Thursday, June 9, 2011

Trolley Folly...


I just knew it was going to be one of those days when I arrived to find no small trolleys near the entrance. No matter how intently you stare at your shopping list, a big trolley means you buy more stuff - end of! Already miffed at being lumbered pushing a juggernought around the store, it soon became apparent that my front right wheel simply wasn't going to play ball. I suppose I could've abandoned it in the aisle and gone out to fetch a replacement, but I decided to persevere in the vain hope that things would improve. They didn't. Within minutes there was the ear-splitting sound of some brat screeching it's lungs out, and thus the tone was set for this particular expedition.
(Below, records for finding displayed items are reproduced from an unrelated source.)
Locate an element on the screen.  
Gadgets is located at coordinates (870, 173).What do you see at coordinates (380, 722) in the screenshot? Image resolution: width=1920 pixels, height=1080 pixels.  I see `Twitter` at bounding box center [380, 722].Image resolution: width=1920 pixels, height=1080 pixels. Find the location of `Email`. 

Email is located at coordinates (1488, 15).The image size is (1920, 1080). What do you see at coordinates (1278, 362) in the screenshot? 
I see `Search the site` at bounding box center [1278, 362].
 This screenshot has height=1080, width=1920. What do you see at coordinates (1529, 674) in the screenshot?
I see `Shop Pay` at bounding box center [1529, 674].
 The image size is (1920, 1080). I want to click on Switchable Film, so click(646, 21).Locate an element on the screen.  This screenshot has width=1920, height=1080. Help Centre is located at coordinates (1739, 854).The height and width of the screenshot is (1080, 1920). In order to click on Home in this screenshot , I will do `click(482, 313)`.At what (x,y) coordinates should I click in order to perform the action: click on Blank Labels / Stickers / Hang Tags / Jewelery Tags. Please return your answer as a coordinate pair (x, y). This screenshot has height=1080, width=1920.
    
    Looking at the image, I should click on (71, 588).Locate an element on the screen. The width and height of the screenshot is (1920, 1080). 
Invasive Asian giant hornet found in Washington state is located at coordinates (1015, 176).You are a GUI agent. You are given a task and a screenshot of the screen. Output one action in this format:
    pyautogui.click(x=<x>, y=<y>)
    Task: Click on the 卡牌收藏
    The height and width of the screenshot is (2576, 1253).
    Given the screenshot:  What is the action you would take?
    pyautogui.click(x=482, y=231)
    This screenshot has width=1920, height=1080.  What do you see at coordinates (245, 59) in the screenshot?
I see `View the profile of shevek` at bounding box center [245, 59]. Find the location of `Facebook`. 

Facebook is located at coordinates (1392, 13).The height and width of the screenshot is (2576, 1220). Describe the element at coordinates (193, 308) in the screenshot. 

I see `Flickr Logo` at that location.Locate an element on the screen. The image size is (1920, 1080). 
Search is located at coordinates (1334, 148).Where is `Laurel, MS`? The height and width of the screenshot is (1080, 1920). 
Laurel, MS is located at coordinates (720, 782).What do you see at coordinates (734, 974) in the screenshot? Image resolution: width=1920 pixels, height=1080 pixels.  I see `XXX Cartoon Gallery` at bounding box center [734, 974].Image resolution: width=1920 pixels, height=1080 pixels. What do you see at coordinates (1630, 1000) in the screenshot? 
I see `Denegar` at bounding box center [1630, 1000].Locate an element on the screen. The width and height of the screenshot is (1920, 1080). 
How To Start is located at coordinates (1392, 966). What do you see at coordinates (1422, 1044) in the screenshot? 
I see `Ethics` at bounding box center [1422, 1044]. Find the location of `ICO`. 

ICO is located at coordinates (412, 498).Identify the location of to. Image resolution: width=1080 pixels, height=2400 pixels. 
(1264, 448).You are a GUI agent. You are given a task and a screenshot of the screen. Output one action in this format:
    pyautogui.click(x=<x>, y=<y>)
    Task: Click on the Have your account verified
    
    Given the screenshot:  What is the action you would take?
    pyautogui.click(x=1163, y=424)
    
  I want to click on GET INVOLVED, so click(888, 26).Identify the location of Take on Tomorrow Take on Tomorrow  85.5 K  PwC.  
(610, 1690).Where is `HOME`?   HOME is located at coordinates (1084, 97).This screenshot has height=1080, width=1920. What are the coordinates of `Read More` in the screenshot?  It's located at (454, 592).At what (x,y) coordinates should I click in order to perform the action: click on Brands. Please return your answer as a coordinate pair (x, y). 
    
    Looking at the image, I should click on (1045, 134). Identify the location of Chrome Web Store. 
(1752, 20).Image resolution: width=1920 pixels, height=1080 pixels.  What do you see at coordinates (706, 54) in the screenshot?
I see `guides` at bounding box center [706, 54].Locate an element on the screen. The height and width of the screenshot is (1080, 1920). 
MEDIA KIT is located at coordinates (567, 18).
I managed to get round relatively quickly, despite my wonky wheel, but as I stood next to the bubble baths, excited at the prospect of Radox at £1 per bottle, I heard a peculiar whooshing, rippling sound. For a moment I wondered if it was a form of tinnitus  induced by the earlier high pitched screams, but no... from a speaker in the ceiling I could hear the distinct sound of the ocean!! Clearly, Tescos were trying to instil a sense of calm into my shopping experience, but to be honest it was just a bit too weird  Heading towards the tills I caught sight of the latest loo roll promotion for 5p off a litre of fuel if you buy two 9-roll packs. For 20p less I could get an 18 roll pack, but if I bought the two 9-roll packs to get the coupon would my other half actually remember to use it? Why am I even thinking about this? We don't even need loo rolls! And then I remembered - I'm pushing a big trolley.